**Problem statement:** An identical copy of every entry below is the required output.

[Data extracted from a collection]

********************

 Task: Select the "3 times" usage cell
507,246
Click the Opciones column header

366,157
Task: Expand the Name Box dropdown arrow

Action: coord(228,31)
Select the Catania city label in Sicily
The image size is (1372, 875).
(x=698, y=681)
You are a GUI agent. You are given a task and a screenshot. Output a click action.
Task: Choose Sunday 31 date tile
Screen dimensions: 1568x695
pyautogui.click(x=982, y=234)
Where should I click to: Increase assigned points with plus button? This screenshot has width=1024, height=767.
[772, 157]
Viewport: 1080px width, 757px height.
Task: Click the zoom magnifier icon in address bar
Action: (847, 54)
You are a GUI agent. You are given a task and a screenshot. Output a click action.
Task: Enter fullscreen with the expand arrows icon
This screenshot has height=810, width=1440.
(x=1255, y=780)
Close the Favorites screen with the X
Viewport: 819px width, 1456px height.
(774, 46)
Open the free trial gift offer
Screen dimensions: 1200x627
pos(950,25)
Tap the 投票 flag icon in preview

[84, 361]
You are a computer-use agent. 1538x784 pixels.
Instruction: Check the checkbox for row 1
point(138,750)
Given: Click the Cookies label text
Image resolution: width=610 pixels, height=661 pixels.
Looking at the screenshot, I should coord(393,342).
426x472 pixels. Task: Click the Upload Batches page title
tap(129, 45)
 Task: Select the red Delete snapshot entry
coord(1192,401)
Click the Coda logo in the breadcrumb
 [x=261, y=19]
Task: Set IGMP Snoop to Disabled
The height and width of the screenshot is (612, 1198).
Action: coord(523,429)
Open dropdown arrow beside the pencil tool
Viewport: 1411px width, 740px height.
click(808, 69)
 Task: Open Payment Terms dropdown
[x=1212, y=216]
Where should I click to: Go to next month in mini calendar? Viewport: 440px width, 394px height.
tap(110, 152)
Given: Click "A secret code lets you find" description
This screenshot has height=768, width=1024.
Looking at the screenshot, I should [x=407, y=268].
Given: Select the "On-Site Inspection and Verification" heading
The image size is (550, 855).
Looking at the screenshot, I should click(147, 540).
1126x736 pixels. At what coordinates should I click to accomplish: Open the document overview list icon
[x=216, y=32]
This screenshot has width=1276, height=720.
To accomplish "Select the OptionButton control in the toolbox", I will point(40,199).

********************

**Output of the exercise:**
 Task: Select the "3 times" usage cell
507,246
Click the Opciones column header

366,157
Task: Expand the Name Box dropdown arrow

Action: coord(228,31)
Select the Catania city label in Sicily
The image size is (1372, 875).
(x=698, y=681)
You are a GUI agent. You are given a task and a screenshot. Output a click action.
Task: Choose Sunday 31 date tile
Screen dimensions: 1568x695
pyautogui.click(x=982, y=234)
Where should I click to: Increase assigned points with plus button? This screenshot has width=1024, height=767.
[772, 157]
Viewport: 1080px width, 757px height.
Task: Click the zoom magnifier icon in address bar
Action: (847, 54)
You are a GUI agent. You are given a task and a screenshot. Output a click action.
Task: Enter fullscreen with the expand arrows icon
This screenshot has height=810, width=1440.
(x=1255, y=780)
Close the Favorites screen with the X
Viewport: 819px width, 1456px height.
(774, 46)
Open the free trial gift offer
Screen dimensions: 1200x627
pos(950,25)
Tap the 投票 flag icon in preview

[84, 361]
You are a computer-use agent. 1538x784 pixels.
Instruction: Check the checkbox for row 1
point(138,750)
Given: Click the Cookies label text
Image resolution: width=610 pixels, height=661 pixels.
Looking at the screenshot, I should coord(393,342).
426x472 pixels. Task: Click the Upload Batches page title
tap(129, 45)
 Task: Select the red Delete snapshot entry
coord(1192,401)
Click the Coda logo in the breadcrumb
 [x=261, y=19]
Task: Set IGMP Snoop to Disabled
The height and width of the screenshot is (612, 1198).
Action: coord(523,429)
Open dropdown arrow beside the pencil tool
Viewport: 1411px width, 740px height.
click(808, 69)
 Task: Open Payment Terms dropdown
[x=1212, y=216]
Where should I click to: Go to next month in mini calendar? Viewport: 440px width, 394px height.
tap(110, 152)
Given: Click "A secret code lets you find" description
This screenshot has height=768, width=1024.
Looking at the screenshot, I should [x=407, y=268].
Given: Select the "On-Site Inspection and Verification" heading
The image size is (550, 855).
Looking at the screenshot, I should click(147, 540).
1126x736 pixels. At what coordinates should I click to accomplish: Open the document overview list icon
[x=216, y=32]
This screenshot has width=1276, height=720.
To accomplish "Select the OptionButton control in the toolbox", I will point(40,199).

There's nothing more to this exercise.